Get Fearless
I held an event at the house last week focused on getting out of a funk. About 3x more attendees showed up than is typical for these casual, barefoot, wine-on-the-rug affairs. Clearly I'd hit a nerve with the topic, and people showed up with a new level of presence and supportiveness. When they left, they felt a high of fearlessness.
By far the most pervasive issue for folks was how to stay motivated. To which I immediately responded: "um, well... you tell me?"
What motivates you? When was the last time you made time for it?
Lack of motivation causes funks; not the other way around.
What motivates me is pretty simple: the dopamine-serotonin double whammy of serving other people directly.
The attention, the sense of purpose, and the instant feedback is a literal drug. So, in practice, me staying motivated looks like programming human interaction: group athletic activities; events at my house; free strategy sessions.
Solopreneurship, as I've mentioned many times, is a friggin' minefield of demotivation for someone as attention-basking as I am. But this is the path I choose, and with good reason--so I design a system that works for me within the constraints. I create a flow of time and resources around those activities because the ROI is there.
If you don't invest that time and those resources, you end up demotivated, and eventually in a funk. And yet--we (including me!!) constantly slip on this. Suddenly, we find ourselves unmoored, without the creativity we need to even SET goals, much less accomplish them.
We've got to make it easier for ourselves by adding some structure and accountability to the mix.
When was the last time you took responsibility for what motivates you? How good would it feel to be surrounded by women infusing their creativity into yours (somehow it's always easier to help others than it is to help ourselves, amirite?)?
We weren't meant to do this on our own. Sign up for a free 30-minute session here to see if this is the right fit for you, and PLEASE forward this email to someone you think is ready to read it.

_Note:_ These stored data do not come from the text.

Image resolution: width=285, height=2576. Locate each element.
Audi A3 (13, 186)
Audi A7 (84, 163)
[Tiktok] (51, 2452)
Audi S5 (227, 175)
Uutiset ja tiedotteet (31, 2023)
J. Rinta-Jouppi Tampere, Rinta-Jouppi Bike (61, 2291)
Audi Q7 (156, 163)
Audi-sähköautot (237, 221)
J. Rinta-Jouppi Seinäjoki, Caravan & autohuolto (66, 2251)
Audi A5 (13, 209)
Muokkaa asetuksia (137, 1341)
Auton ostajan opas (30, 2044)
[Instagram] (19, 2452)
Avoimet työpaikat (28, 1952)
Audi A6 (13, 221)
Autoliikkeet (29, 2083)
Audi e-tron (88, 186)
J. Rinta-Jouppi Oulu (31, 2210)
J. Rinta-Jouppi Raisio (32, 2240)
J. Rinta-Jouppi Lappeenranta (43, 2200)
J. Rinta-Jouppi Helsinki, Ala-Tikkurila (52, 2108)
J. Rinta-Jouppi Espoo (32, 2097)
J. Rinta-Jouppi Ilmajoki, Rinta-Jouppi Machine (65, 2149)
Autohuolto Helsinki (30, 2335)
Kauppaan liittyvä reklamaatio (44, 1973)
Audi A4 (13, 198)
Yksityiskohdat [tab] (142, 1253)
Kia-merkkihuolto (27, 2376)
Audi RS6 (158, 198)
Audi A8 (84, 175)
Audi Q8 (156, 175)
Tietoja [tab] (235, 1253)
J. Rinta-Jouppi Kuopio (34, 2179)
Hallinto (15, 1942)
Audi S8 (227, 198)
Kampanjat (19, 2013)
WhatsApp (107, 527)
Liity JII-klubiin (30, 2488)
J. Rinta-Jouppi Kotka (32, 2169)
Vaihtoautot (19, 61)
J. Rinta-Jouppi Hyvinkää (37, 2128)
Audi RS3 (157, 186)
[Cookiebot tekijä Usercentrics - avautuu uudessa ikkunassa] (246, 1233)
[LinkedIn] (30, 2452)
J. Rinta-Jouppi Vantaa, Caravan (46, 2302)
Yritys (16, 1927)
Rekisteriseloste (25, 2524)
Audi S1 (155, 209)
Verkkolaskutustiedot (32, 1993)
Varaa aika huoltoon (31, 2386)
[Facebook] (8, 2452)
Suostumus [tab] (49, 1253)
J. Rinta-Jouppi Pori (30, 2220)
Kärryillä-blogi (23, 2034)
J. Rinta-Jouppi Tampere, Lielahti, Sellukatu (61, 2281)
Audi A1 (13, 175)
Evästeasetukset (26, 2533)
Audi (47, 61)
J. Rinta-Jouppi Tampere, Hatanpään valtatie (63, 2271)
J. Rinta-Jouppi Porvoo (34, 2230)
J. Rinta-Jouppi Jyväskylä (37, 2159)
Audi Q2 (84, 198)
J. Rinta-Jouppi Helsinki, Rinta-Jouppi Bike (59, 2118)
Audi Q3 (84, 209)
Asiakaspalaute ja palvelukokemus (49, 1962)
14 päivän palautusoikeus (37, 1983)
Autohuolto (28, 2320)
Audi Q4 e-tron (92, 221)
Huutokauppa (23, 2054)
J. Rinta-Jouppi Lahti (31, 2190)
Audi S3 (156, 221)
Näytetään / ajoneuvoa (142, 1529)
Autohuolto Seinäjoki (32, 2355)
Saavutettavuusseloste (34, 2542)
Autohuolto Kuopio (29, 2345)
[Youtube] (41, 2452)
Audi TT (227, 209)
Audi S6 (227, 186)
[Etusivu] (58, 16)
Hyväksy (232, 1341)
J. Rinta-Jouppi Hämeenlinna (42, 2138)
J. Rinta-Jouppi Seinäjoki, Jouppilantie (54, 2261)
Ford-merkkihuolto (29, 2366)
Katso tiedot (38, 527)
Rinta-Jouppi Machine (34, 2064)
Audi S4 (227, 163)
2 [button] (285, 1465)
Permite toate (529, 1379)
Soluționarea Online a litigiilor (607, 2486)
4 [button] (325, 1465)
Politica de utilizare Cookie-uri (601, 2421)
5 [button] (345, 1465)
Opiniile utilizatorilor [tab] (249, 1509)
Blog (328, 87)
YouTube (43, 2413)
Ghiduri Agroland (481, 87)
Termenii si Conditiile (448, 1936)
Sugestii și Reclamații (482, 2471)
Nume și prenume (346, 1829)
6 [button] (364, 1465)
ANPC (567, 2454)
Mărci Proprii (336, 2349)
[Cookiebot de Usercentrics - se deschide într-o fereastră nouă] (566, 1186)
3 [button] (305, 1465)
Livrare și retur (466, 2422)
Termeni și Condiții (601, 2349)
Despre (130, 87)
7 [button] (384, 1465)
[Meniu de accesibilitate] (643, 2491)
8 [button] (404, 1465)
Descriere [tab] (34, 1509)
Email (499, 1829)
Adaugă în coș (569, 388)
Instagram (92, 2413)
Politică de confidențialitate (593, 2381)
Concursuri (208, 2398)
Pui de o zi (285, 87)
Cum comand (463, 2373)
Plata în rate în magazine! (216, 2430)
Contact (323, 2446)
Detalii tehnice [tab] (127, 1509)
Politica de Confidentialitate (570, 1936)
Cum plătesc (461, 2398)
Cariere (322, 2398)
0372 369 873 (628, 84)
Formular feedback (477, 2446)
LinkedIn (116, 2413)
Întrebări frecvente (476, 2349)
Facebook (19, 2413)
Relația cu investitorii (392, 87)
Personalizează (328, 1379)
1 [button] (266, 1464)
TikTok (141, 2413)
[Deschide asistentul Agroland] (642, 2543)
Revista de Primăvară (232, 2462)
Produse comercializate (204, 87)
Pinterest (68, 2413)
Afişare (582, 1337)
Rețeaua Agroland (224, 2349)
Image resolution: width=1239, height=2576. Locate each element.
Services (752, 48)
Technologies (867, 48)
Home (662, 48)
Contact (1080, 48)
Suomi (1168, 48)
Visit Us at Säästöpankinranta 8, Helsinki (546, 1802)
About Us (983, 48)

A poem I keep coming back to:
That Which Resembles the Grave But Isn't
Always falling into a hole, then saying “ok, this is not your grave, get out of this hole,” getting out of the hole which is not the grave, falling into a hole again, saying “ok, this is also not your grave, get out of this hole,” getting out of that hole, falling into another one; sometimes falling into a hole within a hole, or many holes within holes, getting out of them one after the other, then falling again, saying “this is not your grave, get out of the hole”; sometimes being pushed, saying “you can not push me into this hole, it is not my grave,” and getting out defiantly, then falling into a hole again without any pushing; sometimes falling into a set of holes whose structures are predictable, ideological, and long dug, often falling into this set of structural and impersonal holes; sometimes falling into holes with other people, with other people, saying “this is not our mass grave, get out of this hole,” all together getting out of the hole together, hands and legs and arms and human ladders of each other to get out of the hole that is not the mass grave but that will only be gotten out of together; sometimes the willful-falling into a hole which is not the grave because it is easier than not falling into a hole really, but then once in it, realizing it is not the grave, getting out of the hole eventually; sometimes falling into a hole and languishing there for days, weeks, months, years, because while not the grave very difficult, still, to climb out of and you know after this hole there’s just another and another; sometimes surveying the landscape of holes and wishing for a high quality final hole; sometimes thinking of who has fallen into holes which are not graves but might be better if they were; sometimes too ardently contemplating the final hole while trying to avoid the provisional ones; sometimes dutifully falling and getting out, with perfect fortitude, saying “look at the skill and spirit with which I rise from that which resembles the grave but isn’t!”
- Anne Boyer
Question for you:
What do you need to do that you don't want to do?